The present systematic review summarizes the research and development on inductively coupled plasma mass spectrometry (ICP-MS) in geographical origin authentication of agricultural products, food, and beverages. In addition to multi-elemental analysis, C, H, O, S, and Sr stable isotope ratio analysis is often utilized complementary, providing a more complete data source for confirming the research objective. The reader is able to understand the fundamentals of the ICP-MS technique in a brief tutorial presentation in Section 2, while Section 3 offers a complete overview of the research about ICP-MS in authenticity of geographical origin of food. Notwithstanding the fact that, when origin authentication and traceability of agri-food products is the main issue, ICP-MS has been the first option, confirming the superiority of the technique in the field. This is, also, confirmed by the huge number of publications on the topic and even more by the representative works of Zhou et al. [146] and Quinn et al. [6], who successfully determined the geographical origin of global honeys and Asian rice samples, respectively. Hence, it can be safely concluded that ICP-MS analysis is mature with the highest possible accuracy and precision in multi-elemental measurements with low uncertainty. Novel instrumental developments allow researchers to avoid and/or correct possible drawbacks of the technique including the interferences (spectroscopic and non-spectroscopic), Plasma Effects, Space-Charge Effects and Sample Introduction Effects which result in false data. Edible products from diverse areas have been shown to differentiate on their matrix compositions which affect the inorganic components of food substances.

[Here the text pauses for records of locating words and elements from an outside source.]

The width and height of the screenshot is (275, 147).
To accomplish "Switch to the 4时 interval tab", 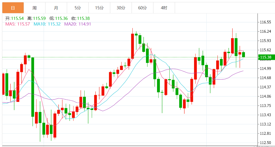I will pyautogui.click(x=164, y=8).
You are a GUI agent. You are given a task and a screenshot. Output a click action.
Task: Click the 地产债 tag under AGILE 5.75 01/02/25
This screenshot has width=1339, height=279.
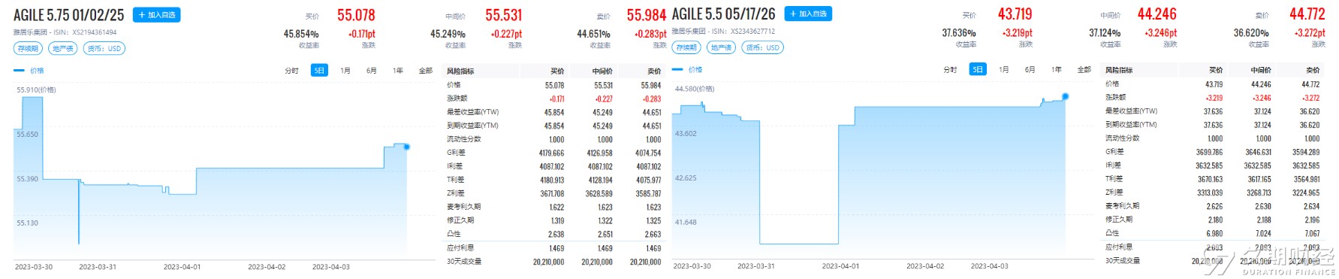tap(63, 48)
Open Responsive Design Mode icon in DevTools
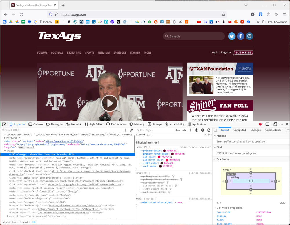Screen dimensions: 290x225 (275, 124)
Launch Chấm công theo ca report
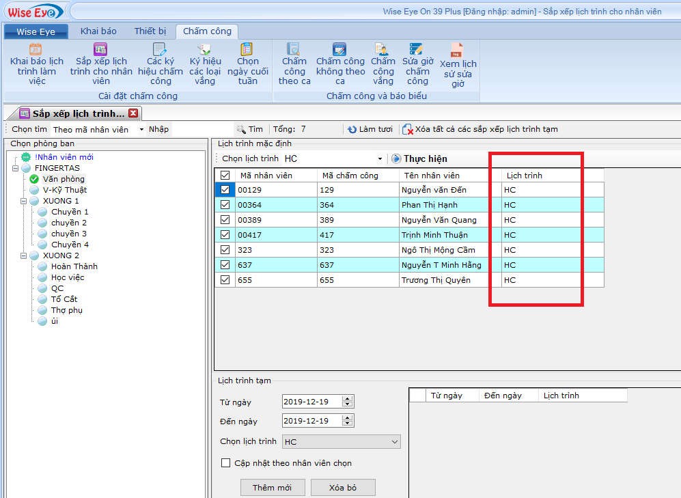Viewport: 681px width, 498px height. click(x=294, y=50)
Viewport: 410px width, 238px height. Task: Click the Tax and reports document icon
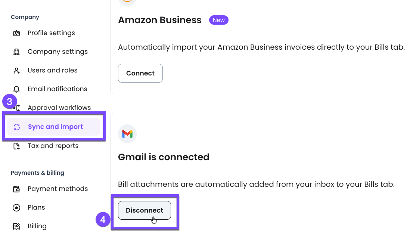[x=16, y=146]
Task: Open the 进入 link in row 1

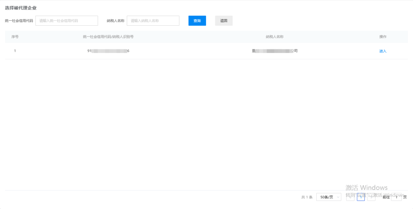Action: pos(383,51)
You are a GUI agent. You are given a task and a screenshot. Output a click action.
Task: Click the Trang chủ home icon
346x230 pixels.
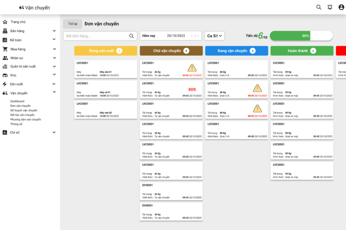click(x=5, y=22)
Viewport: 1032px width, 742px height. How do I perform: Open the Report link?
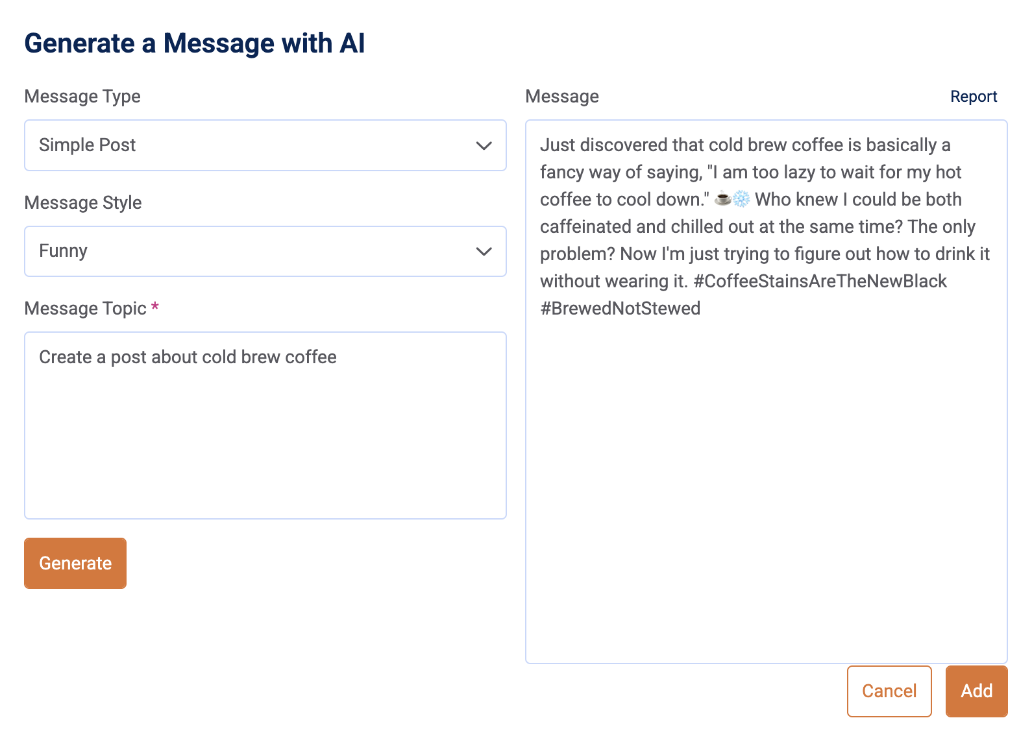click(974, 96)
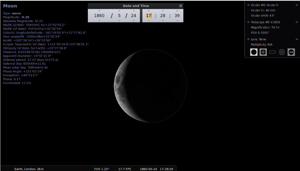Switch to previous telescope arrow
Image resolution: width=300 pixels, height=171 pixels.
pyautogui.click(x=249, y=22)
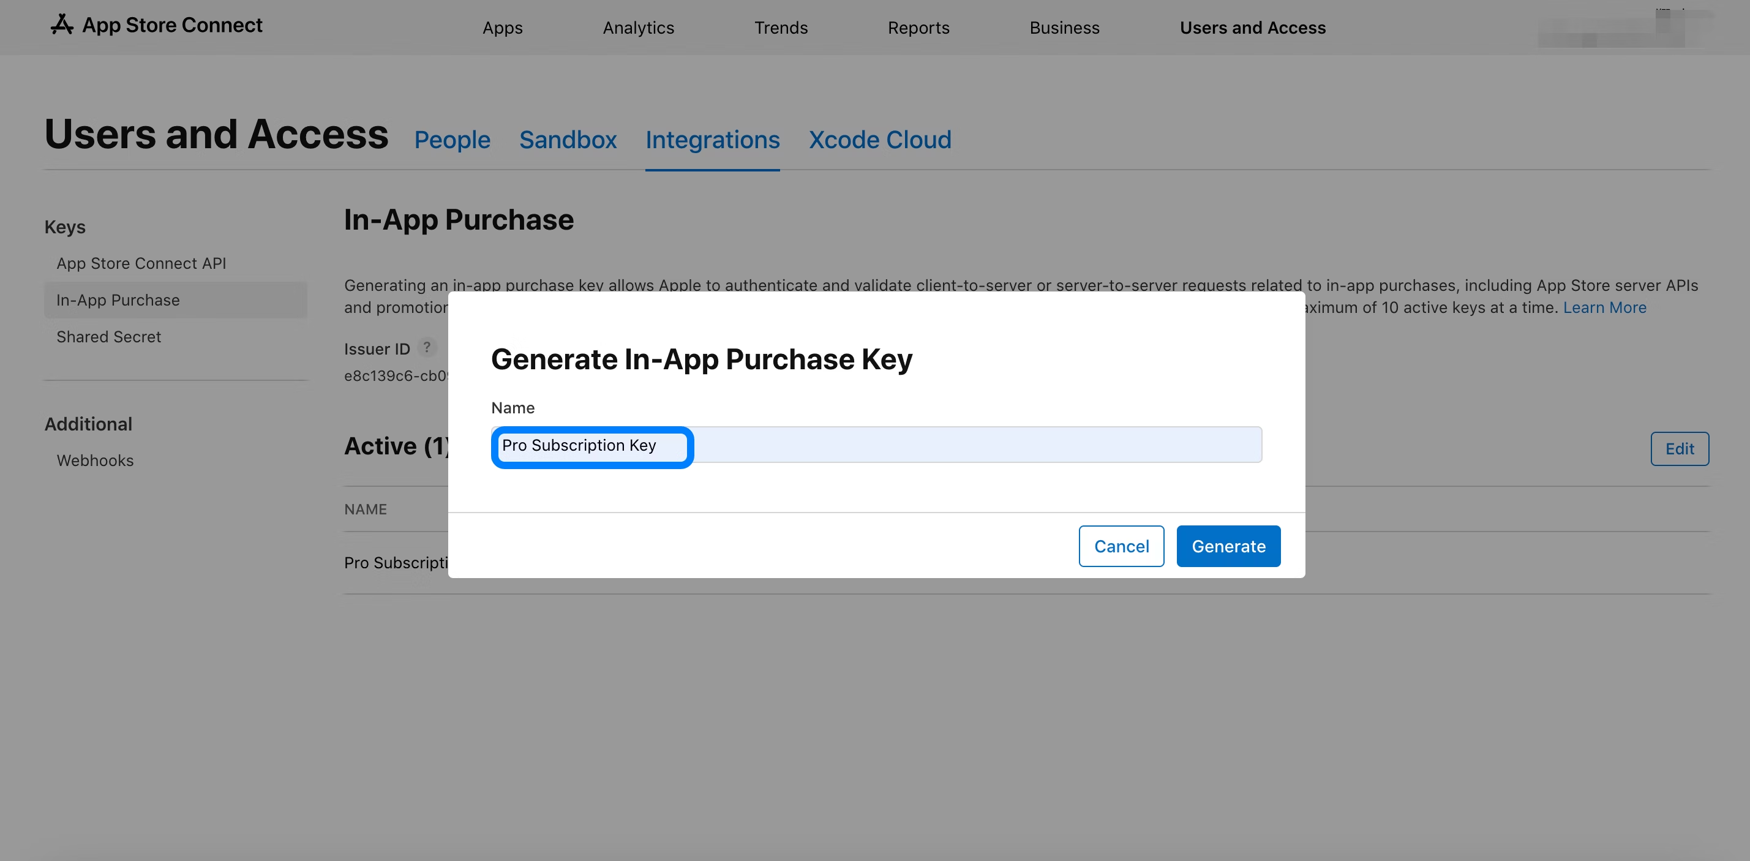Select In-App Purchase in Keys sidebar

pyautogui.click(x=118, y=300)
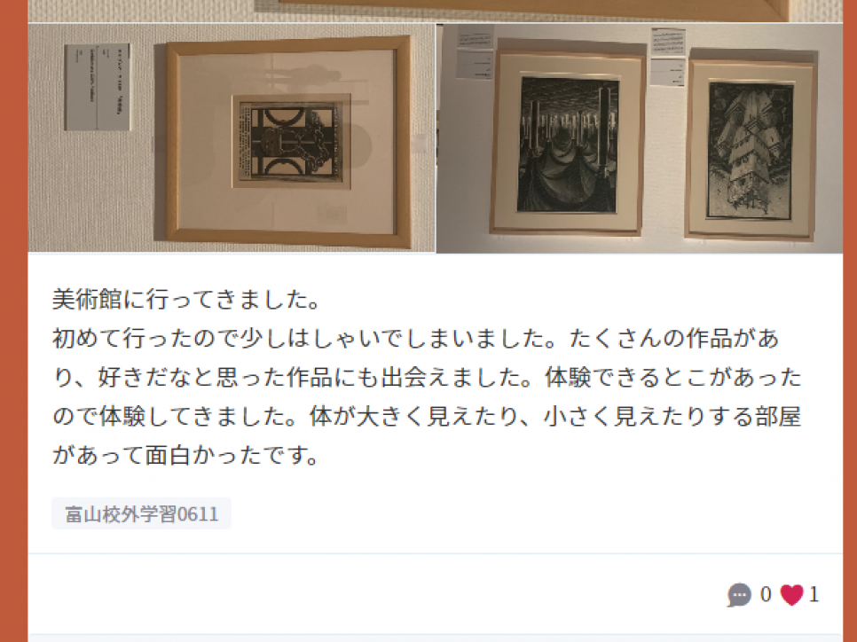Open the 富山校外学習0611 tag
This screenshot has width=857, height=642.
(x=142, y=513)
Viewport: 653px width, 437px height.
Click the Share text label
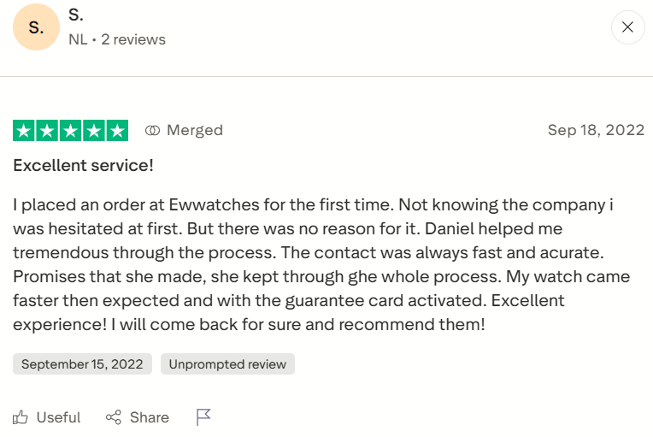click(x=150, y=417)
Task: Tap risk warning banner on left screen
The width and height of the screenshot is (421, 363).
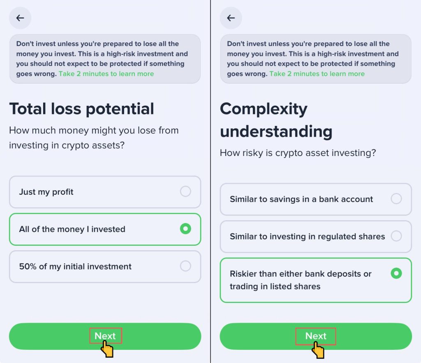Action: [x=105, y=54]
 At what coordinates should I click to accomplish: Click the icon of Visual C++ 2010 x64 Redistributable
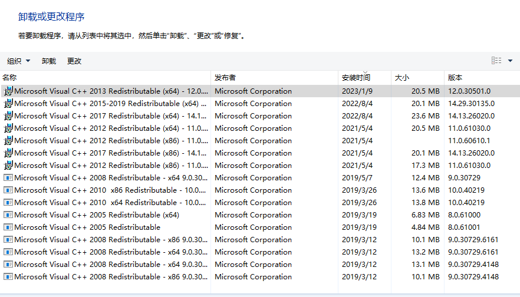click(x=8, y=202)
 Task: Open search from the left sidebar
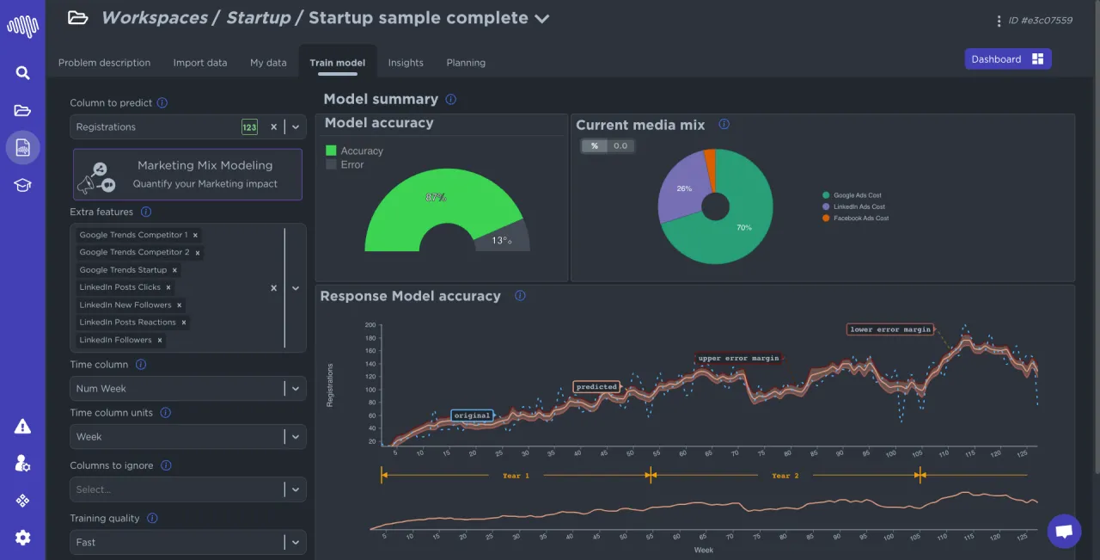22,72
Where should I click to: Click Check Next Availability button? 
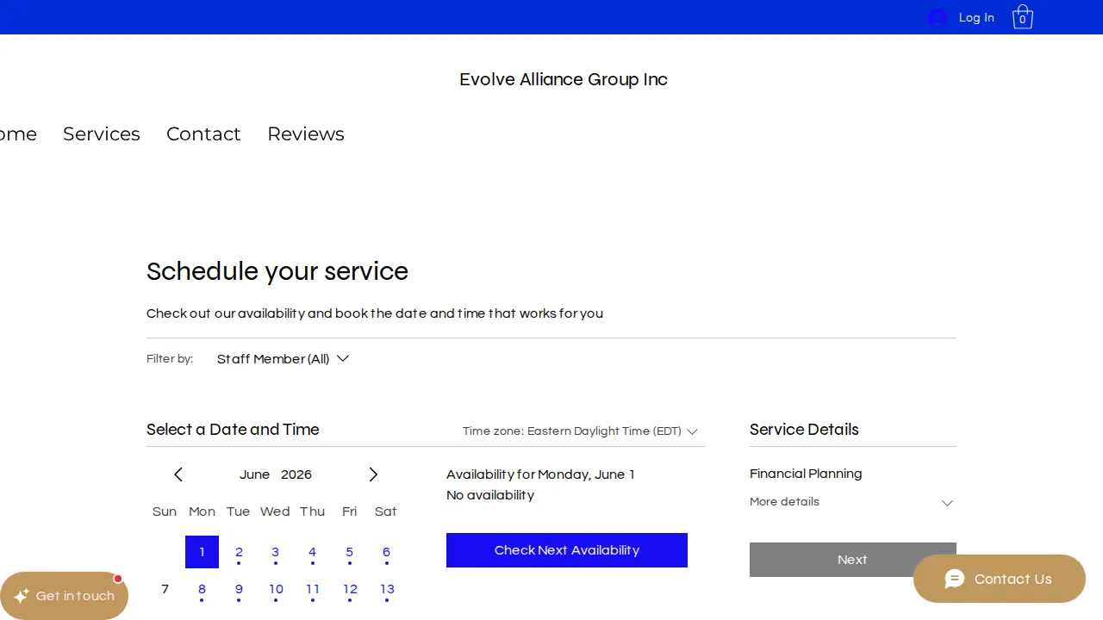[567, 550]
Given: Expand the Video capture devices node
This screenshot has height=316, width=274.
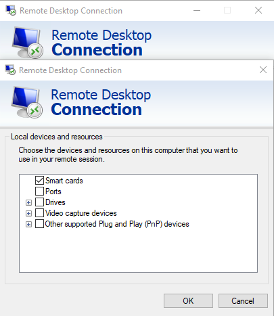Looking at the screenshot, I should [x=28, y=213].
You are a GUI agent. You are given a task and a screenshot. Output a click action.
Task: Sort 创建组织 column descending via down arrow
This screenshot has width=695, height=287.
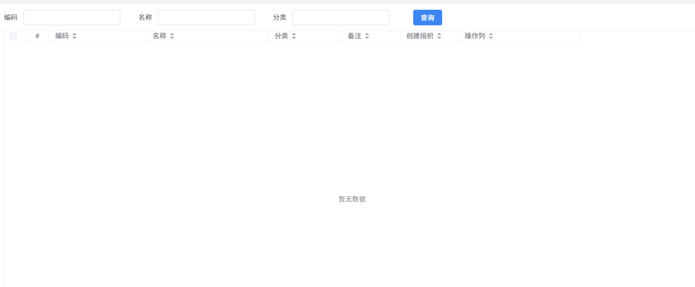(x=439, y=38)
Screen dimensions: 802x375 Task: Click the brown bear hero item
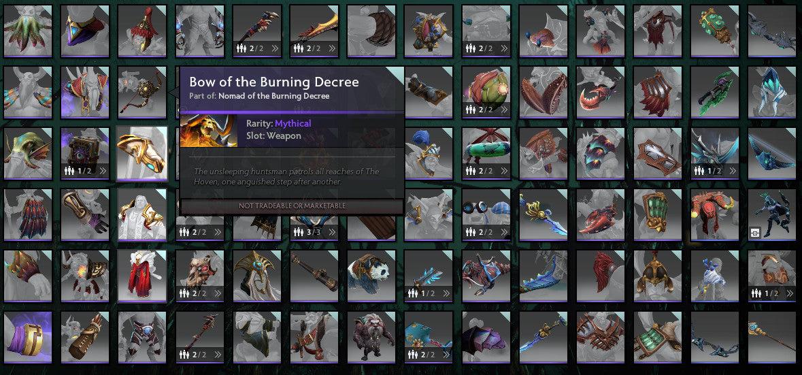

Exploiting this, ICP-MS is highly beneficial providing information about the geographical origin of food products due to the variety of matrices and consequently the inorganic components.

Author Contributions

Conceptualization, E.C.M., A.Z., A.P. and A.L.; methodology, E.C.M., A.Z., A.-A.T. and A.K.; validation, E.C.M., A.Z. and A.K.; investigation, E.C.M. and A.Z.; resources, A.P. and A.L.; data curation, E.C.M., A.Z. and A.-A.T.; writing—original draft preparation, E.C.M.; writing—review and editing, E.C.M., A.Z., A.P. and A.L.; visualization, E.C.M.; supervision, A.P. and A.L.; project administration, A.L.; funding acquisition, A.P. and A.L. All authors have read and agreed to the published version of the manuscript.

Funding

This research has been financed by the Public Investment Programme/General Secretariat for Research and Innovation, under the call “YPOERGO 3, code 2018ΣΕ01300000: project title: ‘Elaboration and implementation of methodology for authenticity and geographical origin assessment of agricultural products’.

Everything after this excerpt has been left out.